Reasons for the Imminent British Withdrawal
The success of nationalist forces in establishing hegemony became apparent by the war’s end. Nationalism had permeated previously untouched sections and areas.
- Evolving Bureaucratic Landscape: There was a growing demonstration of support for nationalism within the bureaucracy and loyalist sections. The scarcity of European recruits for the Indian Civil Service (ICS) and the policy of Indianisation had dismantled British dominance in the ICS by the First World War.
- By 1939, a British-Indian parity existed.
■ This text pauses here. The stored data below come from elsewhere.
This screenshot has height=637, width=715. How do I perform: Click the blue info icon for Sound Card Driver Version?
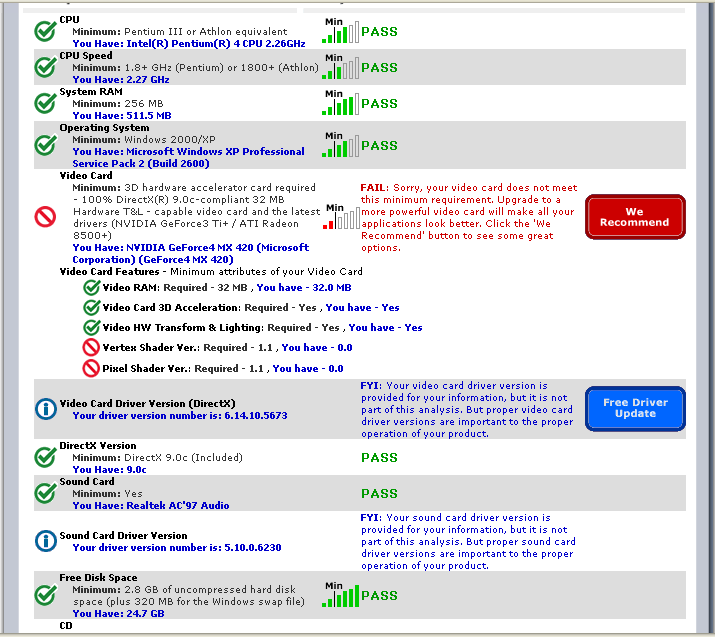(x=45, y=541)
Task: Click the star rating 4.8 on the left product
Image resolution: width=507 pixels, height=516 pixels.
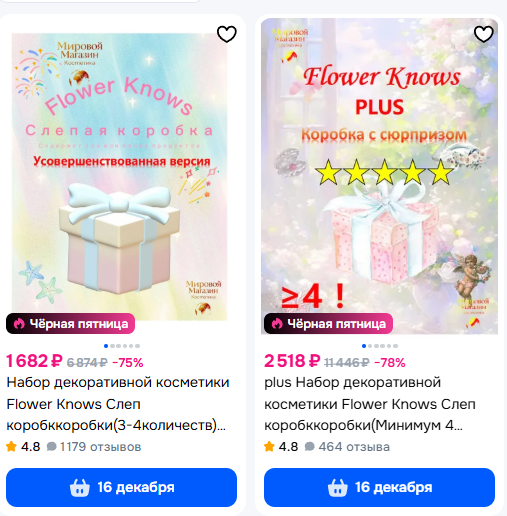Action: (x=23, y=447)
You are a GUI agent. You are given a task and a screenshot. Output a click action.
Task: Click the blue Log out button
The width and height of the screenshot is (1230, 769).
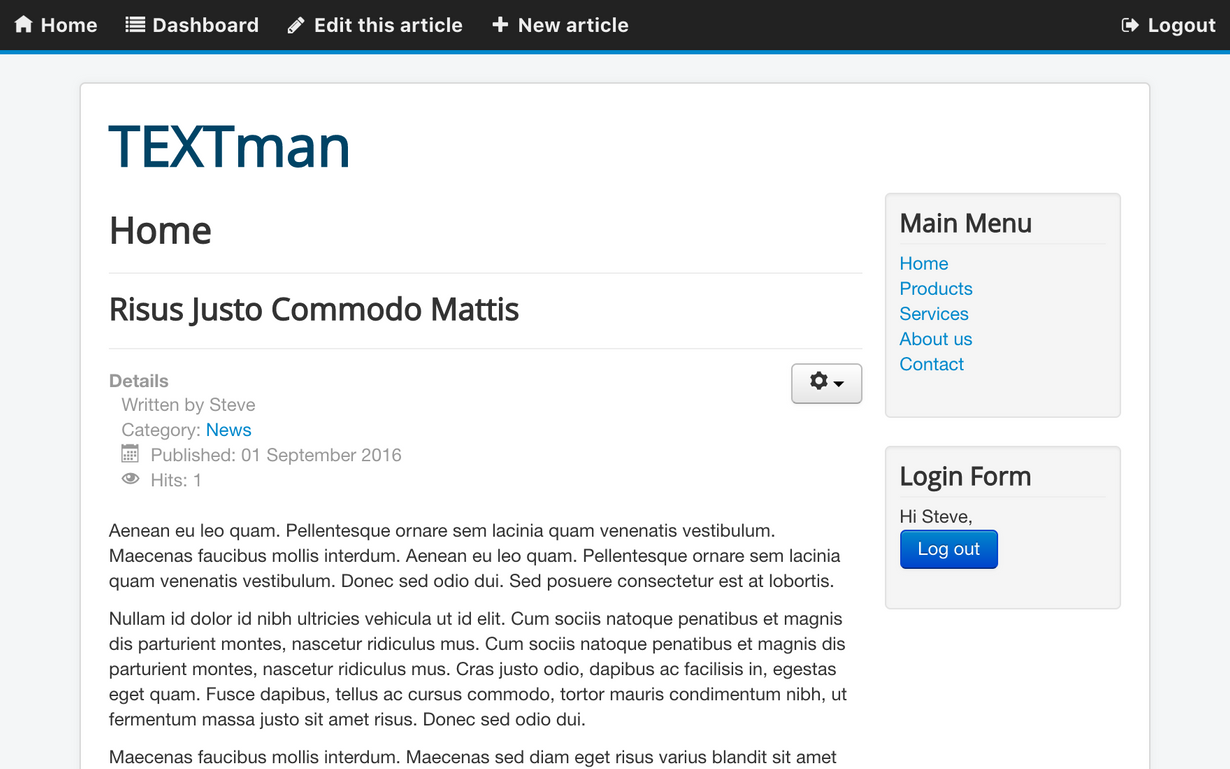949,549
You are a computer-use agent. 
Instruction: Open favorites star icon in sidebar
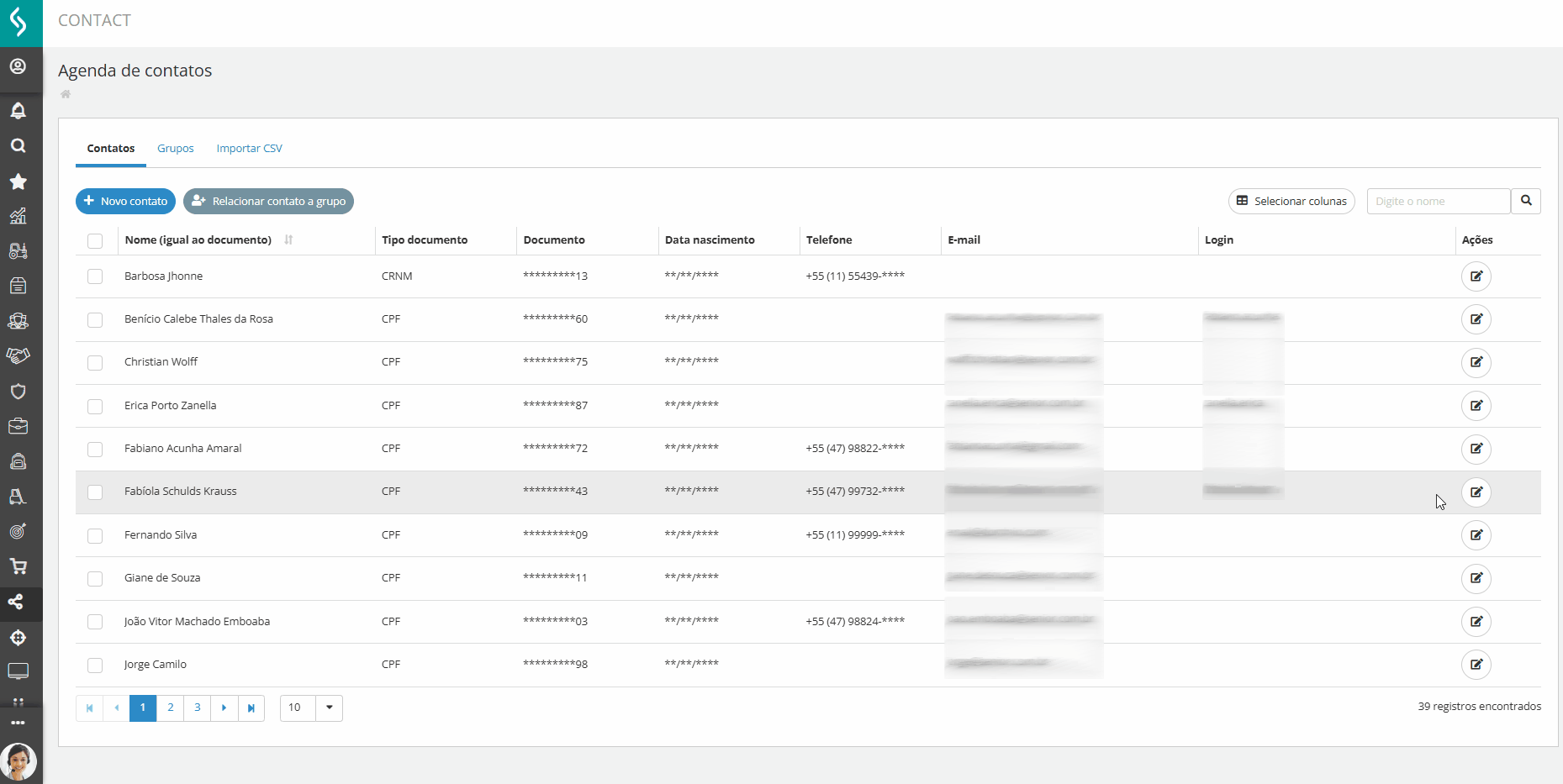pos(18,182)
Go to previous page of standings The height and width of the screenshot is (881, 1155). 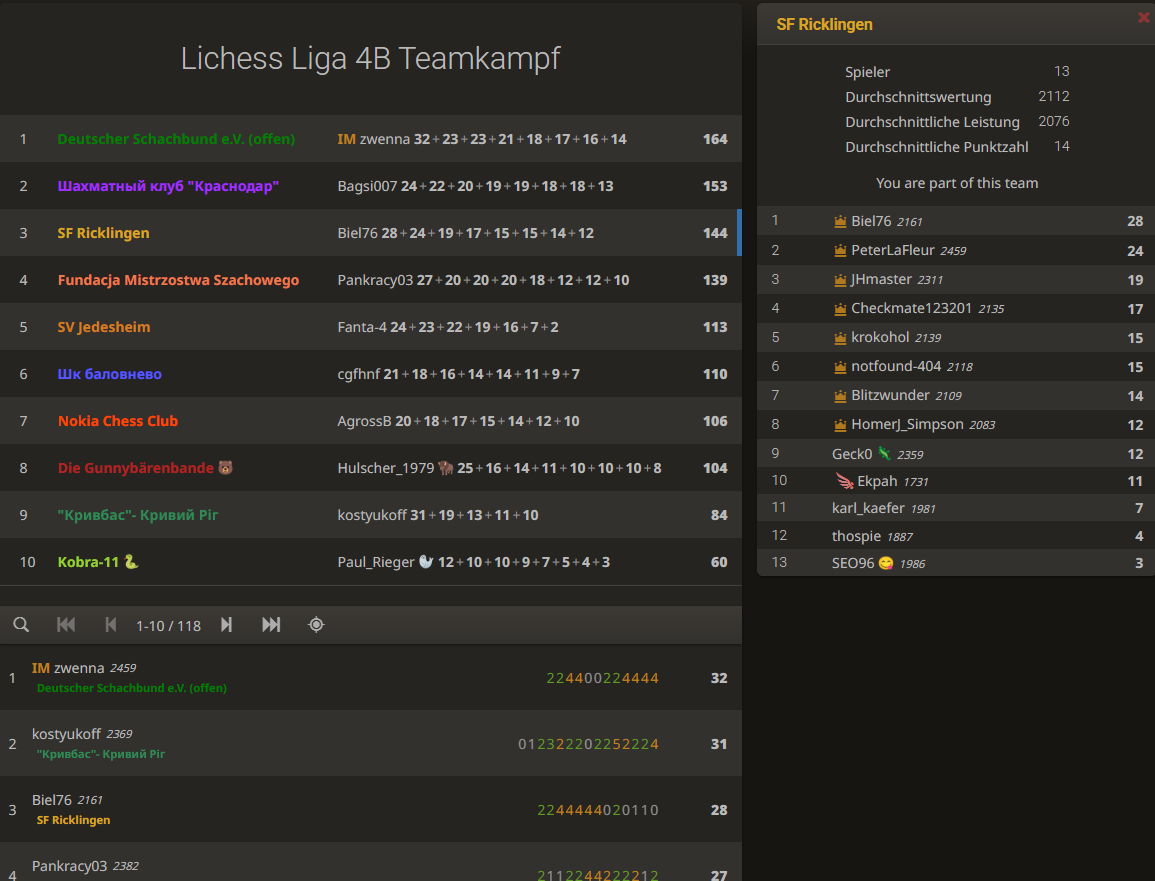point(111,625)
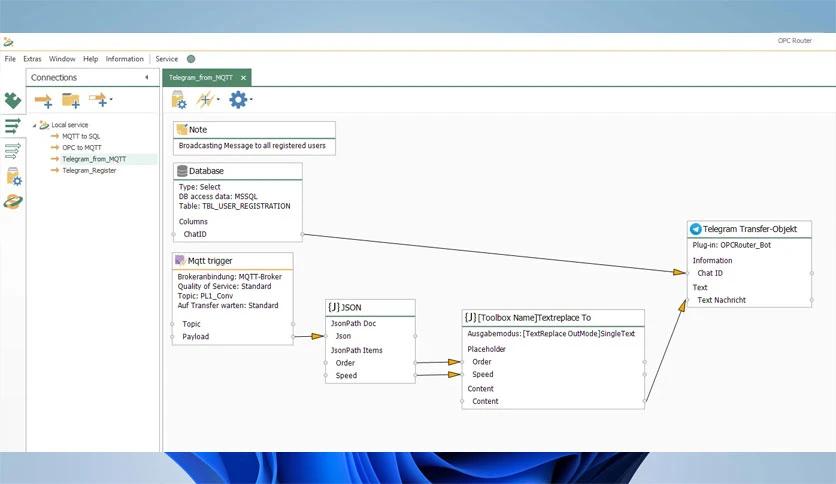This screenshot has width=836, height=484.
Task: Close the Telegram_from_MQTT tab
Action: [x=243, y=77]
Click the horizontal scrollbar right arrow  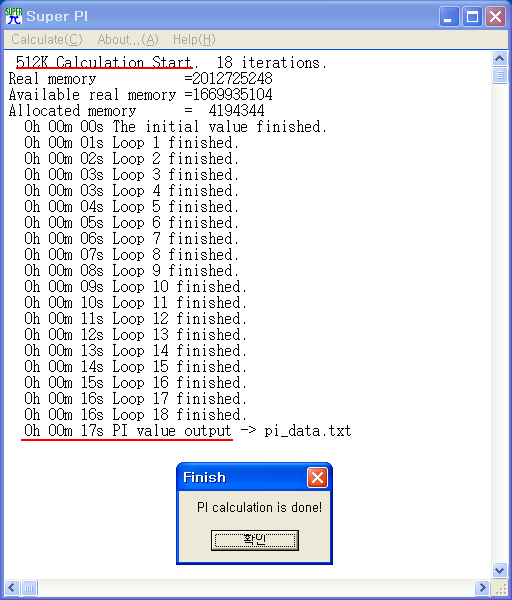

The prolonged war had led to weariness and economic concerns, leaving only a depleted, war-weary bureaucracy impacted by the events of 1942.
- The British strategy of combining conciliation and repression exhibited limitations and contradictions.
- Limits of Conciliation: Following the Cripps’ Offer, there was little left for conciliation except the grant of full freedom.
- Government’s Use of Force: The use of force to suppress non-violent resistance exposed the naked power behind the government.
- If the government did not crack down on ‘sedition’ or offered a truce, it appeared incapable of wielding authority, leading to a decline in prestige.
- Policy Dilemma and Loyalist Concerns: Efforts to win over Congress dismayed the loyalists, creating a policy dilemma for the services, which still had to be implemented.
- The potential of Congress ministries assuming power in the provinces intensified this dilemma.
- Congress rule proved to be a significant morale-booster, fostering a deeper penetration of patriotic sentiments among the masses.
- Demands for leniency towards INA prisoners within the Army and the revolt of the RIN ratings raised concerns about the armed forces’ reliability if Congress initiated a mass movement similar to 1942, this time with support from provincial ministries.
- The only alternative to an all-out repression of a mass movement seemed to be entirely official rule, an impractical scenario due to the lack of necessary numbers and efficient officials.
- The government recognized the necessity of a settlement to bury the specter of a mass movement and ensure positive future Indo-British relations.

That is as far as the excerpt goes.